→ Aufgaben und Übungen:
- a) In welchem Jahr wurde laut dem Artikel über die «Mitternachtsspitzen» die erste Folge der Sendung ausgestrahlt?
- b) Setze den Artikel über den Abschied der drei Kabarettisten von den «Mitternachtsspitzen» nach seinem letzten Satz fort.

→ Vorliegender Text:
•••••

Drei Kabarett-Urgesteine verabschieden sich

Sketche mit «Loki und Smoky» oder «Spitz & Spitz» haben Kultcharakter: Die drei Kabarettisten Becker, Schmickler und Lyko sind die Gesichter der «Mitternachtsspitzen». Jetzt hören sie bei dem Dauerbrenner auf – aber die Sendung geht weiter.

Ein kabarettistisches Dreigestirn geht von Bord: Mit dem letzten Auftritt von Jürgen Becker (61), Wolfgang Schmickler (66) und Uwe Lyko (66) in der WDR-Sendung «Mitternachtsspitzen» endet an diesem Samstag (19. Dezember/21.45 Uhr) eine Ära.

«Es war eine super Zeit, und ich werde die „Mitternachtsspitzen“ vermissen, aber jetzt sollen mal Jüngere übernehmen», sagt Becker, Moderator der am längsten existierenden Kabarettsendung im deutschen Fernsehen.

Die erste Folge der «Mitternachtsspitzen» lief 1988, Becker und Schmickler sind seit 1992 dabei. Während Becker unter anderem regelmäßig mit einem Geweih auf dem Kopf als volkstümelnder «Heimathirsch» über Gott und die Welt schwadronierte, übernahm Schmickler die Rolle des polternden Moralapostels, der in atemberaubend rasanten Monologen politische und gesellschaftliche Entwicklungen aufs Korn nahm.

•••••

→ Bereitgestellte Angaben:

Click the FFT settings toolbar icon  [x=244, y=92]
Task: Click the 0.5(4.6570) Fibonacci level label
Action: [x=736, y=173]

•••••

→ Lösungen:
- a) 1988

- b)
«Als wir anfingen, hatten wir eigentlich die Attitüde, dass wir gegen die Gesellschaft sind, gegen das Establishment», sagt Becker im Gespräch mit der Deutschen Presse-Agentur. Doch das Erstarken der AfD und rechtspopulistischer Strömungen habe sie von dieser Haltung abgebracht: «Jetzt müssen wir die Gesellschaft und die Demokratie verteidigen.»

Natürlich könne man als Kabarettist etwa die Arbeit der Bundesregierung nach wie vor kritisch unter die Lupe nehmen, betont Schmickler. «Aber man muss immer die Politik und den Menschen, der sie macht, voneinander trennen.» Dem aggressiven Ton, der teilweise in öffentliche Debatten Einzug gehalten habe, müssten Kabarettisten etwas entgegensetzen. «Da können wir Einfluss nehmen und einen kleinen Beitrag zu einem freundlicheren Miteinander leisten.»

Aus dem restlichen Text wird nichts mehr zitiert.